▶ **TEXTO PROPORCIONADO**
►

En una nación como Colombia, marcada por décadas de violencia, terrorismo y desconsuelo, el clamor por justicia ha sido una constante inquebrantable. Una justicia que no puede limitarse a la interpretación parcial de ideologías o al interés de ciertos sectores, sino que debe entenderse desde la mirada histórica de un país que ha vivido la guerra en carne propia. La justicia, para que sea tal, debe resarcir a quienes han sufrido la pesadilla de ver truncadas sus esperanzas, su progreso y su derecho a vivir en libertad, sin temor.
Durante años, la criminalidad impuso su ley por encima de la institucionalidad. Soñábamos con un país en el que el amanecer no estuviera acompañado del eco de las armas, en el que el campo floreciera no solo en cultivos, sino en oportunidades, y donde la inversión extranjera y nacional no se ahuyentara por el miedo. En medio de ese escenario sombrío, surgió un liderazgo político decidido a enfrentar con carácter a quienes golpeaban nuestra democracia. Gobernar con “mano firme y corazón grande” no fue solo una consigna, sino una ruta de acción en tiempos en los que el Estado parecía perder el control sobre su propio territorio.
Para muchos jóvenes de hoy, esa Colombia parece lejana. Una parte de la generación actual, que no vivió aquellos años de terror ni conoció de cerca el sacrificio de quienes enfrentaron el caos, emite juicios sin el conocimiento suficiente del contexto histórico. A menudo, lo hace desde narrativas simplificadas, nutridas por discursos ideológicos y posiciones políticas que nublan la realidad y banalizan los hechos. Más preocupante aún, es que esas posturas hoy inciden en decisiones trascendentales para el rumbo del país, incluso en el campo de la justicia.
En este contexto, Colombia ha sido testigo de un momento sin precedentes: el juicio a un expresidente de la República. Un proceso que ha generado todo tipo de emociones, no solo por la figura del investigado, sino porque representa un hito en la historia jurídica y política del país. Sin embargo, lo que debió ser un ejercicio ejemplar de legalidad e imparcialidad, ha terminado envuelto en un espectáculo que pone en tela de juicio la neutralidad del sistema judicial.

◄

▶ **DATOS PROPORCIONADOS**
►

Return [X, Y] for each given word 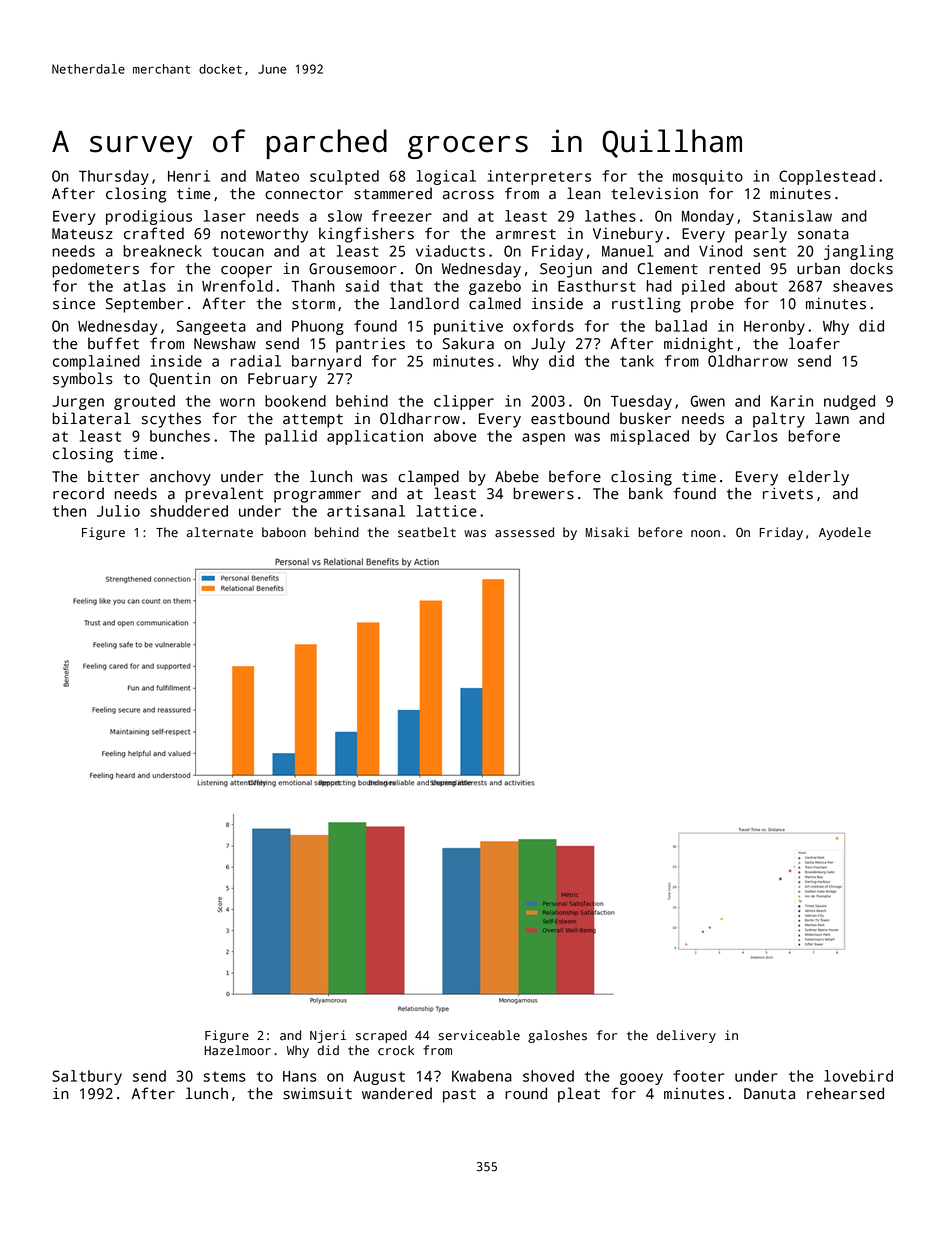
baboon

◄

▶ **CONSIGNA 1**
Según el texto sobre la justicia en Colombia, ¿qué momento sin precedentes ha presenciado el país?
▶ **CONSIGNA 2**
Retoma el texto sobre la justicia en Colombia y prosíguelo a partir de su última oración.

▶ **RESPUESTA DEL EJERCICIO 1**
El juicio a un expresidente de la República.

▶ **RESPUESTA DEL EJERCICIO 2**
Como abogada, como mujer, y como ciudadana comprometida con el Estado de Derecho, me resulta imprescindible pronunciarme. No se trata aquí de defender o condenar a una persona. La culpabilidad o inocencia debe determinarla un proceso objetivo, con pruebas obtenidas legalmente, con respeto absoluto a las garantías procesales, y sin la influencia de las pasiones políticas. Lo que preocupa y debe preocuparnos a todos es la forma en que se condujo la audiencia presidida por la jueza Sandra Heredia. Su actuar pareció alejarse del rol de garante de derechos, para acercarse al de protagonista de una escena que no requería espectáculo, sino sobriedad y respeto por la institucionalidad.
Desde su apertura, la audiencia tomó un rumbo más cercano al discurso político que al juicio técnico. La frase con la que se dio inicio “la toga no tiene género, pero sí carácter”, lejos de resaltar una posición de equidad, introdujo una narrativa innecesaria que desplazó la atención del derecho a la identidad personal. En lugar de centrarse en la rigurosidad jurídica del caso, se priorizó un enfoque que parecía más dirigido a marcar un hito mediático que a resolver un litigio con justicia.
Este juicio requería distancia, objetividad, y sobre todo, respeto al debido proceso. En cambio, se evidenciaron señales de parcialidad, expresiones subjetivas y un tratamiento de la prueba que genera serias dudas sobre su legalidad. La base de todo proceso penal debe ser la prueba, no las percepciones ni los contextos emocionales. En este caso, resulta profundamente preocupante que se haya dado validez a elementos probatorios cuya obtención no solo es cuestionable, sino que contraviene principios básicos del debido proceso. La jueza, lejos de entrar a evaluar con rigor la legalidad y legitimidad de esas pruebas, pareció asumirlas como incuestionables, omitiendo un análisis indispensable para cualquier juicio justo. El derecho penal no puede operar bajo la lógica del “fin justifica los medios”, ni mucho menos puede permitir que un precedente se fundamente en pruebas contaminadas o arbitrarias. Actuar así no es solo un error técnico; es una afrenta al principio de legalidad y al equilibrio procesal que exige nuestra Constitución.
La justicia no puede actuar bajo presión política ni convertirse en un instrumento para saldar cuentas ideológicas. La imparcialidad no es un ideal inalcanzable, es un principio básico, y su incumplimiento compromete la legitimidad del fallo, sin importar el nombre del procesado.
No se trata aquí de pedir impunidad. Quien haya cometido un delito debe responder ante la ley. Pero el sistema judicial tiene la obligación de ofrecer garantías a todos, sin excepción, sin sesgos, sin populismo judicial. Hacer lo contrario no solo vulnera derechos, sino que debilita las instituciones y mina la confianza de los ciudadanos en el Estado.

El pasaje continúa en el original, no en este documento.